Ethnophyto-technology is harnessing the power of ethnobotany with biotechnology. Ethnobotany has aided the discovery of important medicines. The main objective of the present study is to evaluate the ethnobotanical role, allelopathy and the anticancer potentiality of Tribulus terrestris L. growing in Egypt. The species contains active substances such as steroids, saponins, antioxidants, flavonoids, alkaloids, phenolics, proteins and amino acids. The present study demonstrated that T. terrestris shoot aqueous extract displays effect on different germination factors of both Hordeum vulgare and Lepidium sativum and in case of mixing them together such as germination percentage, radicle length, plumule length, fresh and dry weight, chlorophyll content and phytochemical composition after treating with different concentrations of extract. The water extracts inhibited seed germination, plumule length, radicle growth, and fresh and dry matter production of the recipient species.
The cytotoxic effect of T. terrestris was demonstrated over six tested carcinoma cell lines. The extract showed a significant effect on lung carcinoma cell line (A549) with IC50 = 33 μg/mL. While Intestinal carcinoma cell line (CAco2) attained an effect of IC50 100 μg/mL. Furthermore, the colon carcinoma cell line (HCT), Prostate carcinoma cell line (PC3), breast carcinoma cell line (MCF7), and Liver carcinoma cell line (HEP-G2) show IC50 more than100 μg/mL for each one of them.
An ethnobotanical survey including twenty informants was applied using an open-ended questioner. All the informants agreed in plant recognition and mentioned that it occurs in natural fields during summer season. Thirty-five% of the informants mentioned that T. terrestris traditionally is hepatoprotective while 30% stated that it has diuretic activity. Twenty-five % of the informants mentioned that it removes kidney stones and 20% of them said that it is analgesic and has aphrodisiac activities that enhance sex hormones. 15% told us that the species used as anti-hypertensive, stomachic, urinary antiseptic and antibacterial herb while 10% of the informants mentioned that it is used as antitumor and immunomodulatory.

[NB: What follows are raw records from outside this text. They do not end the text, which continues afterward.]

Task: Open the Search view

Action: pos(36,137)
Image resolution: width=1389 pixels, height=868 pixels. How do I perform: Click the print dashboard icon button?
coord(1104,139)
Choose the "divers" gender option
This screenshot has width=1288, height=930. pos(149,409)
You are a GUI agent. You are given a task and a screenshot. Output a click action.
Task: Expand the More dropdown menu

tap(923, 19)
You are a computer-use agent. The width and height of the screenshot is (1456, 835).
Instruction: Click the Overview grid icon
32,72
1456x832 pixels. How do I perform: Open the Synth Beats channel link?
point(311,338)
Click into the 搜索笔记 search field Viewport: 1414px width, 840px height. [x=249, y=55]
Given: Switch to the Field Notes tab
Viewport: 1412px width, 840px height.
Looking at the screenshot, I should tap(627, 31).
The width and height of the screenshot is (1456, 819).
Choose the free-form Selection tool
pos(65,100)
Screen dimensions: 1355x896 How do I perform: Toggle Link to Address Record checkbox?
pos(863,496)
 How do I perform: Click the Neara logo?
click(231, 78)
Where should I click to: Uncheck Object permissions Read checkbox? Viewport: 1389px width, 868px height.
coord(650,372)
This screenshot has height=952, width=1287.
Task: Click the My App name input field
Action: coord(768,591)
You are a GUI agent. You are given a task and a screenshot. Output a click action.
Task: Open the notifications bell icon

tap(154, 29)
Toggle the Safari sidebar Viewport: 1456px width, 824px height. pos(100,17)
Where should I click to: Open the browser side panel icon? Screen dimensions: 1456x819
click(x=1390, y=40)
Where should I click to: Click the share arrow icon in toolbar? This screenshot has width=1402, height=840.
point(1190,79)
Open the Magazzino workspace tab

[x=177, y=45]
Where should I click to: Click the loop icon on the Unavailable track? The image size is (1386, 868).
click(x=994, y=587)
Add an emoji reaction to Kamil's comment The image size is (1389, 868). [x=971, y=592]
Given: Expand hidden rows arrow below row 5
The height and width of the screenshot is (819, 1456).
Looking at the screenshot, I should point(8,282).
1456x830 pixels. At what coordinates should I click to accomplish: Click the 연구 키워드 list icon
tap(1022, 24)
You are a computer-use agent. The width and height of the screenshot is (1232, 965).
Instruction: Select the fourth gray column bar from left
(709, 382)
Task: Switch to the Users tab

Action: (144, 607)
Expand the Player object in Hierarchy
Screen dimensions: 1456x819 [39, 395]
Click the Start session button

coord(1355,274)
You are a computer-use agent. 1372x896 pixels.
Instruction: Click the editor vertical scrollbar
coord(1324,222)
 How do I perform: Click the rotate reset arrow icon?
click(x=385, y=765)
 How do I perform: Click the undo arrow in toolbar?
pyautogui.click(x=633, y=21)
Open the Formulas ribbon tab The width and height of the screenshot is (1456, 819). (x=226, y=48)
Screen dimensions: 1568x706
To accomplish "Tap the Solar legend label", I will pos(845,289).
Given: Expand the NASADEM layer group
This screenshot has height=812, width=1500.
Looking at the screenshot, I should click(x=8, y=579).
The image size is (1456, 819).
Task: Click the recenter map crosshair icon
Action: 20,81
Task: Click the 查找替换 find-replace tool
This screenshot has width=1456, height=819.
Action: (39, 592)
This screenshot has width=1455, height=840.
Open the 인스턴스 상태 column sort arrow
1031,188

Additionally, through analyzing the information provided by the interviewed persons with respect to the harmful uses of T. terrestris, 95% of the informants talk about that the plant is an aggressive species that has the potential to injure livestock, also it reduces plant biodiversity by quickly invading and crowding out desirable species, lead to soil dryness, consume large space during vegetative season and effects the soil pH and absorption of minerals.